→ Passage to read:
»»
# so... super exciting.... my puppy didnt chase any goats!!!!



## daisymay (Feb 13, 2017)

so..... its been a whole month and no chasing!!!! i mean a bit of follow and sniff but she stops when i make a noise. but this is so big!!!!! 
denali my pup is finally 2. She turned into a pet/house protector as i couldnt get her to stop chasing anytime i turned my back. So when no one is home she is tied but when one of us is home she is lose(outside the pasture). 
yesterday, i wanted to see how she would do back in the pasture and let me tell you she did great. I did make sure she wasnt frisky and it was a nice warm day. she sniffed a few goats and walked the pasture line then came back and laid down. When i was done working on the fence we both left the pasture.
on my days off i let the youngins out of the pen so they can browse and that is where denali is so we have been working on it. I still wont trust leaving her with the little kids but just being able to leave her alone (outside the pasture) with the older kids/up to yearlings is awesome. i still do check on her thru the window when im in the house but so far so good. I do keep an adult or two with the group that doesnt run for a just in case...
««
→ Request 1: In the forum post, how old is Denali?
→ Request 2: Please update the forum post starting at "so..... its been" and ending at "lose(outside the pasture).", changing "tied" to "chained".
The records that come next are separate material, unrelated to the forum post.

→ Data provided:
»»
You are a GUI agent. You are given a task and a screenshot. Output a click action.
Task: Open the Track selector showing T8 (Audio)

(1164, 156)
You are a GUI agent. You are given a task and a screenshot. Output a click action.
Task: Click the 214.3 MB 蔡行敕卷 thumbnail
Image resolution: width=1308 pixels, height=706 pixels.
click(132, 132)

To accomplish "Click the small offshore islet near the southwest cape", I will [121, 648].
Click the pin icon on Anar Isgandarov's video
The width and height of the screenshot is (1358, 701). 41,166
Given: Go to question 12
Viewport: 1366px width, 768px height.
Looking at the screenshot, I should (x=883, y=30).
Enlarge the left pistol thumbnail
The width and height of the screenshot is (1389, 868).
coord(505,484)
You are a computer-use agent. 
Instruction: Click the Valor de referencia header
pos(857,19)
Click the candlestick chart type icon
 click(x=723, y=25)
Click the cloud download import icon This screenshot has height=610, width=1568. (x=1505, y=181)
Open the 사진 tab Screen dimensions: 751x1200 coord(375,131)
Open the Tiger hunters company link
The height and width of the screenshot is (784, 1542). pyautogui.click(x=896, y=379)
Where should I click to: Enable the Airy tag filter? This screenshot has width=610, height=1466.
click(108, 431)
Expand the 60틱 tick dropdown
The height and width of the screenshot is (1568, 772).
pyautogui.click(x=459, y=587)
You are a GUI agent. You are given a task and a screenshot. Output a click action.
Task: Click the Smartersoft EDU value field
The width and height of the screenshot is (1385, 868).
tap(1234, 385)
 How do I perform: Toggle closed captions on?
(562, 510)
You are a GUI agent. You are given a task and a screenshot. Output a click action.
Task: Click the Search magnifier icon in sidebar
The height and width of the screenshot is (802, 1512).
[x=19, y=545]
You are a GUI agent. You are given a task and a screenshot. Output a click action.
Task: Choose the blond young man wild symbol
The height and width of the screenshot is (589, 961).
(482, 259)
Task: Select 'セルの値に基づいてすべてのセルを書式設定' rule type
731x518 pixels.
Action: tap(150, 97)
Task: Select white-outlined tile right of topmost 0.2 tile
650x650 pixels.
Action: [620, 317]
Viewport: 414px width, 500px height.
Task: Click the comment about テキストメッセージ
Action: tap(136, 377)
««
→ Complete answer 1: Denali is 2.

→ Complete answer 2:
so..... its been a whole month and no chasing!!!! i mean a bit of follow and sniff but she stops when i make a noise. but this is so big!!!!! 
denali my pup is finally 2. She turned into a pet/house protector as i couldnt get her to stop chasing anytime i turned my back. So when no one is home she is chained but when one of us is home she is lose(outside the pasture).